Please write out the records word for word, from the line containing "This screenshot has height=688, width=1568." through the line containing "pyautogui.click(x=59, y=416)", including both of those lines.

# Data to use start

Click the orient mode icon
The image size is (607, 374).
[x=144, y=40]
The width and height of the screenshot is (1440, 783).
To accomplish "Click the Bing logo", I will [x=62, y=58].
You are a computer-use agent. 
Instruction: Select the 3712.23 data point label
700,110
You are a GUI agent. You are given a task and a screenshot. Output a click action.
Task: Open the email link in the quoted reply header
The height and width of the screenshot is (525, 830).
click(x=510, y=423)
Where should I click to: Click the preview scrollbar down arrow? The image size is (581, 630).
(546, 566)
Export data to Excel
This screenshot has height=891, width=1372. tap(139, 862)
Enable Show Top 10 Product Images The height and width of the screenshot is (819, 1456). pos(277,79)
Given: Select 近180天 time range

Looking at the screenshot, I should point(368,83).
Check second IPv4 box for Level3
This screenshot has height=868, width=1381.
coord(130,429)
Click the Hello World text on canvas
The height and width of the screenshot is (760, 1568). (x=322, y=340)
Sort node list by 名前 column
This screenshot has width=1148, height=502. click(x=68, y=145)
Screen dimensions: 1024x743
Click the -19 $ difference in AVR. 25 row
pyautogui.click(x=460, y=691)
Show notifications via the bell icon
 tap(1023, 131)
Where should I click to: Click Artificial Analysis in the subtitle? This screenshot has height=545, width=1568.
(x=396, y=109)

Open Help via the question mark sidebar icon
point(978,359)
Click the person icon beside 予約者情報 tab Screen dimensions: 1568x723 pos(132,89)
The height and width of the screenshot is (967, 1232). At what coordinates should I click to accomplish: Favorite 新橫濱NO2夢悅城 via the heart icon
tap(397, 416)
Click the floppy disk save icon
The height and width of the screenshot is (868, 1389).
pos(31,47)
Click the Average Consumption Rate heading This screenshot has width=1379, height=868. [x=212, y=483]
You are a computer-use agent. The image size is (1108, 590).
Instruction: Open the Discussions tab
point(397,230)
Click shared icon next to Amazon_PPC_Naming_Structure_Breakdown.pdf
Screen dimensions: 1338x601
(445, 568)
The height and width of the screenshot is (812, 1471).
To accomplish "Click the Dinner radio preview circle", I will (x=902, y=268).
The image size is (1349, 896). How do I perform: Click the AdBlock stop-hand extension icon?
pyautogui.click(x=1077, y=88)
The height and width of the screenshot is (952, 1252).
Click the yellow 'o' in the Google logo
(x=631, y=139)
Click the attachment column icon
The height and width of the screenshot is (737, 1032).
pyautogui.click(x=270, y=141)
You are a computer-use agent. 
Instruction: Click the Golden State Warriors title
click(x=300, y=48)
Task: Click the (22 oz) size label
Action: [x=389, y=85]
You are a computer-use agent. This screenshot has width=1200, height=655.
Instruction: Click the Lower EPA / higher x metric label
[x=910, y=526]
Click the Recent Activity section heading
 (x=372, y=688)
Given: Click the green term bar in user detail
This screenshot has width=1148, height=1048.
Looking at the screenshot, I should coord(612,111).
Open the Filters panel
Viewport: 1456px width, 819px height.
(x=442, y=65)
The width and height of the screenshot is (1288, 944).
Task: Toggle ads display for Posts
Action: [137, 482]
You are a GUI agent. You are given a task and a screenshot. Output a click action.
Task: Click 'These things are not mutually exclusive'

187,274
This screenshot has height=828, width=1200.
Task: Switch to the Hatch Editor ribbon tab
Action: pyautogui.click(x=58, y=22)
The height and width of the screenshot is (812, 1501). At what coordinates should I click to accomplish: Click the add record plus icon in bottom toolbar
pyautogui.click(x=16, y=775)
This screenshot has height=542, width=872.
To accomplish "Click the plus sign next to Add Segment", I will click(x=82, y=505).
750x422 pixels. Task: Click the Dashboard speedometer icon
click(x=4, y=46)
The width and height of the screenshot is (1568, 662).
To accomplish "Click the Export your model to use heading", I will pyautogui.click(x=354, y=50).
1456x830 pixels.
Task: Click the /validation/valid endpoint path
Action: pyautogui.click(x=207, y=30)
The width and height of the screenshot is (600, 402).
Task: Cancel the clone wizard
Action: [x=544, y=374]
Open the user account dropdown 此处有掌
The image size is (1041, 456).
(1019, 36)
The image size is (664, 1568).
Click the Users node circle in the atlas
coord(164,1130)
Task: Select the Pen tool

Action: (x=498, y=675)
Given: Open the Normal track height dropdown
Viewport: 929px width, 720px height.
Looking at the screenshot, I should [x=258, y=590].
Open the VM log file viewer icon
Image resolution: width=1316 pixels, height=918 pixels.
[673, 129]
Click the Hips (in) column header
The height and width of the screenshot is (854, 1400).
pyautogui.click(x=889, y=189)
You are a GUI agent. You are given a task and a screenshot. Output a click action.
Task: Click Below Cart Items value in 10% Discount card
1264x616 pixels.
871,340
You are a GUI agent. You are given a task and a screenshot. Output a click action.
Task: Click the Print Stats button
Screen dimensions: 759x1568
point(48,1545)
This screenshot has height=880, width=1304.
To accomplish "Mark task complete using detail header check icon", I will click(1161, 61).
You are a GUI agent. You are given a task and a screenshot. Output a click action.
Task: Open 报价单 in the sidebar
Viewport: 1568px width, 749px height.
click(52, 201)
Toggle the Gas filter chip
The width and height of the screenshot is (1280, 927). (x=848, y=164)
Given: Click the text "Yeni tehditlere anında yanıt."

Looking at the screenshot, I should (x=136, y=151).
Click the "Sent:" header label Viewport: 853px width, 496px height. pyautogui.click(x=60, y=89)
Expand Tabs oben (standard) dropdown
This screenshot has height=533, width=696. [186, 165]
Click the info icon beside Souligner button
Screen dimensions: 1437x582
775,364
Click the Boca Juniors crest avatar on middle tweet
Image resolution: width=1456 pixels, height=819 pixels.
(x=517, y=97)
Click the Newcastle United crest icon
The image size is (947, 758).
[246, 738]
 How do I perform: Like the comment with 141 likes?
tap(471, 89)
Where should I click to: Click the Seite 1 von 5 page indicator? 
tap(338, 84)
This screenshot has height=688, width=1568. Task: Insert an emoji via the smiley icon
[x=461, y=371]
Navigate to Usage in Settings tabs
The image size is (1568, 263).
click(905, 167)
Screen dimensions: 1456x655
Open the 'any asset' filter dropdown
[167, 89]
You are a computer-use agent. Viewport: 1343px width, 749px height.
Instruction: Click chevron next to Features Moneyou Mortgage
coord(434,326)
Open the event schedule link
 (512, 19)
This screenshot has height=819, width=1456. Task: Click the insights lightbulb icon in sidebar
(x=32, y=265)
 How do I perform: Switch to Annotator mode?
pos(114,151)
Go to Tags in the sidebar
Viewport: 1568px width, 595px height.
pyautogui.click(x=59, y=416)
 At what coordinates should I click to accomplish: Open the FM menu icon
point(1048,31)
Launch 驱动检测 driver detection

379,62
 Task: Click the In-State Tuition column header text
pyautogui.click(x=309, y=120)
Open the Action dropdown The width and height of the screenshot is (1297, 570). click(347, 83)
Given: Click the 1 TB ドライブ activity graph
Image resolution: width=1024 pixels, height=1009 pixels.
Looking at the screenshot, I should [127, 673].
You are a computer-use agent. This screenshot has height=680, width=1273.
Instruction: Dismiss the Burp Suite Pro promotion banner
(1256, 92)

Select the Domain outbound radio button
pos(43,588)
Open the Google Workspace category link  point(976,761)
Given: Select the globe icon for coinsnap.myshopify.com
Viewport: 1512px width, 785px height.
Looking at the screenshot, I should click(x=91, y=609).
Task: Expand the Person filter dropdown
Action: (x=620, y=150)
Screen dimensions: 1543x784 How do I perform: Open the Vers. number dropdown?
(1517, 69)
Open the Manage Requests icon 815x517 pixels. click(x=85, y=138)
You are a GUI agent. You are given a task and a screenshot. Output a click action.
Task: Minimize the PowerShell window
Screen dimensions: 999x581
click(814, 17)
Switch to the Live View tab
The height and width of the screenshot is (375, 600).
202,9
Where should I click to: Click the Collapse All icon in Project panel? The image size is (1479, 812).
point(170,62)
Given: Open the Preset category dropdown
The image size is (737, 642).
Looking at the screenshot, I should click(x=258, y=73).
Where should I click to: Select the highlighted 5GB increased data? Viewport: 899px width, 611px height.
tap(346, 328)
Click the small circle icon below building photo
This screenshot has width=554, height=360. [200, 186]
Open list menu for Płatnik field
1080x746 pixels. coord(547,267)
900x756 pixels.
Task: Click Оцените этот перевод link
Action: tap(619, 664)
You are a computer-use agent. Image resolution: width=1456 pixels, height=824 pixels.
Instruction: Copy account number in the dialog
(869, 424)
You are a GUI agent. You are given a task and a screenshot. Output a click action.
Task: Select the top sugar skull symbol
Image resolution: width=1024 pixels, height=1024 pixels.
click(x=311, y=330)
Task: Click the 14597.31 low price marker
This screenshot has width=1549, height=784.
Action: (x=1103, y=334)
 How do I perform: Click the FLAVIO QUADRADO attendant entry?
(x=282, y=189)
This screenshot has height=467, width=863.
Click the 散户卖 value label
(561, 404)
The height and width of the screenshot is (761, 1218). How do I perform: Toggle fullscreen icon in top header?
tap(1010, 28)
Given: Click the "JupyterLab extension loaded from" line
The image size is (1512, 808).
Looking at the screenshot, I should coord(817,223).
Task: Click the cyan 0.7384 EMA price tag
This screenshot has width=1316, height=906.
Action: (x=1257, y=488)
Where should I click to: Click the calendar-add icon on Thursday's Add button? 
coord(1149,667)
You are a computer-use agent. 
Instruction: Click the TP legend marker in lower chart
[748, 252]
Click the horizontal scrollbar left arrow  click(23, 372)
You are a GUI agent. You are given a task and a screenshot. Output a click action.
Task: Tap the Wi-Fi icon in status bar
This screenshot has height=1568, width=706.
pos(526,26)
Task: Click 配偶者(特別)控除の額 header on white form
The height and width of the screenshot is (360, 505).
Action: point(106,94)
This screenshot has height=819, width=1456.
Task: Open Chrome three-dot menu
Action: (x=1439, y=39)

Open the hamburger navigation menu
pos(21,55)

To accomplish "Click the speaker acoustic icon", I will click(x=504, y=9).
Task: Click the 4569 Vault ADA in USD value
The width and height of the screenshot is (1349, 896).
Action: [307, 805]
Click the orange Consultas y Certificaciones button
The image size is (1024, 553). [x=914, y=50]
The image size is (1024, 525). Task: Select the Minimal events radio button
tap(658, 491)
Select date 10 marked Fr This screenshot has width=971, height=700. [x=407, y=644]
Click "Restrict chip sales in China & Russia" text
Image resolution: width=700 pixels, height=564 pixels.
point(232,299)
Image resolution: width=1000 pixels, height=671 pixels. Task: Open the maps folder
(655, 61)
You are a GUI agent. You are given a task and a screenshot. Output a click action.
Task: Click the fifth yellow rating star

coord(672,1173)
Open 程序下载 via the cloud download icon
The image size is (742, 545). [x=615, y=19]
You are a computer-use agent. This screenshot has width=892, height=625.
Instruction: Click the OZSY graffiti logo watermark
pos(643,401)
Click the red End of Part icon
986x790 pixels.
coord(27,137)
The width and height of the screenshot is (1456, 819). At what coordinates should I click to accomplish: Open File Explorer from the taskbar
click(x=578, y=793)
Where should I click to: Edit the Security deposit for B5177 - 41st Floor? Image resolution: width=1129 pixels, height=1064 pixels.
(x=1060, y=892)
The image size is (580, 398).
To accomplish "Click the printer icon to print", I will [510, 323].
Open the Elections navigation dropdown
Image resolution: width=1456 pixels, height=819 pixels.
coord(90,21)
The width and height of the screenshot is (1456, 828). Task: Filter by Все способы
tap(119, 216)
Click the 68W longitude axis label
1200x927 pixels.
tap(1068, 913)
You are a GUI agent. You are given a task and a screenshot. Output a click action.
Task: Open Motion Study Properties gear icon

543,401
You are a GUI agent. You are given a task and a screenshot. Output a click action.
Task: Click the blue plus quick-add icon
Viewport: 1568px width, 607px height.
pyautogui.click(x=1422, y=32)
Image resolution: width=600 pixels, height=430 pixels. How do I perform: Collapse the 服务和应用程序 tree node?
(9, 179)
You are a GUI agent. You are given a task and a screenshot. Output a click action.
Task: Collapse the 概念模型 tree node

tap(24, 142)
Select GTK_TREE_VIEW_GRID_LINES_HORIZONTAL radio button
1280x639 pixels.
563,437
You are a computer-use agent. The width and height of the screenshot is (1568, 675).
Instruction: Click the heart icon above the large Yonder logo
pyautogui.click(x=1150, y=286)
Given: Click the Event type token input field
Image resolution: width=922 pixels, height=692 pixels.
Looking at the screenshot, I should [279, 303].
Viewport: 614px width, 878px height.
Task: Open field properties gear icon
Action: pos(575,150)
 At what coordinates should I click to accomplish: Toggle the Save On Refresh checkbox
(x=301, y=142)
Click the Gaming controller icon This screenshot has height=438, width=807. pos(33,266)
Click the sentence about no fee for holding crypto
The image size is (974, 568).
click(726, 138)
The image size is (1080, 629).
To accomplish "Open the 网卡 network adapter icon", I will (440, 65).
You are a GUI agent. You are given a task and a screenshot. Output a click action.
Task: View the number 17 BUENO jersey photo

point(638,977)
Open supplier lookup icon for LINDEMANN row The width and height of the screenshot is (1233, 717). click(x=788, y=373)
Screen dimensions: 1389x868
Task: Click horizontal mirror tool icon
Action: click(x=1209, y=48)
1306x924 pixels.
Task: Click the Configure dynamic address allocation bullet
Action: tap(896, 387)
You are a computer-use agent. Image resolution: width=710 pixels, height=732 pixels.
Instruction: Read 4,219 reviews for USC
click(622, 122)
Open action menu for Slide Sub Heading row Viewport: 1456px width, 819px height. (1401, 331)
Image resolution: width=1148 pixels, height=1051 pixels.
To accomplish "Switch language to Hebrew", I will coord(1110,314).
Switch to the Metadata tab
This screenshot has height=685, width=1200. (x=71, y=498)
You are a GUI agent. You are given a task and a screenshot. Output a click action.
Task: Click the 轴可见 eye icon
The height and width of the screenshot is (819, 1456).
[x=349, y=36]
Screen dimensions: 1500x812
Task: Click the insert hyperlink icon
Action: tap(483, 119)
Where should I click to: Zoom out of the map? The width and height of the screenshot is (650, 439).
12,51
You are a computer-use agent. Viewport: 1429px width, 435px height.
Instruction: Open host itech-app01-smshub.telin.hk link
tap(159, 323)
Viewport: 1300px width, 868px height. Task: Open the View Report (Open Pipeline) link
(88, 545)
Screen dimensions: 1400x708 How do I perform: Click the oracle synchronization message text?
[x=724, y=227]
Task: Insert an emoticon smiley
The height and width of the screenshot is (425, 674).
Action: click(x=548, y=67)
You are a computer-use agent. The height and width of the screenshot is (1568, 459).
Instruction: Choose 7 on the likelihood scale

# Data to use end

* **Completed task**:
This screenshot has height=688, width=1568. Task: Insert an emoji via the smiley icon
[x=461, y=371]
Navigate to Usage in Settings tabs
The image size is (1568, 263).
click(905, 167)
Screen dimensions: 1456x655
Open the 'any asset' filter dropdown
[167, 89]
You are a computer-use agent. Viewport: 1343px width, 749px height.
Instruction: Click chevron next to Features Moneyou Mortgage
coord(434,326)
Open the event schedule link
 (512, 19)
This screenshot has height=819, width=1456. Task: Click the insights lightbulb icon in sidebar
(x=32, y=265)
 How do I perform: Switch to Annotator mode?
pos(114,151)
Go to Tags in the sidebar
Viewport: 1568px width, 595px height.
pyautogui.click(x=59, y=416)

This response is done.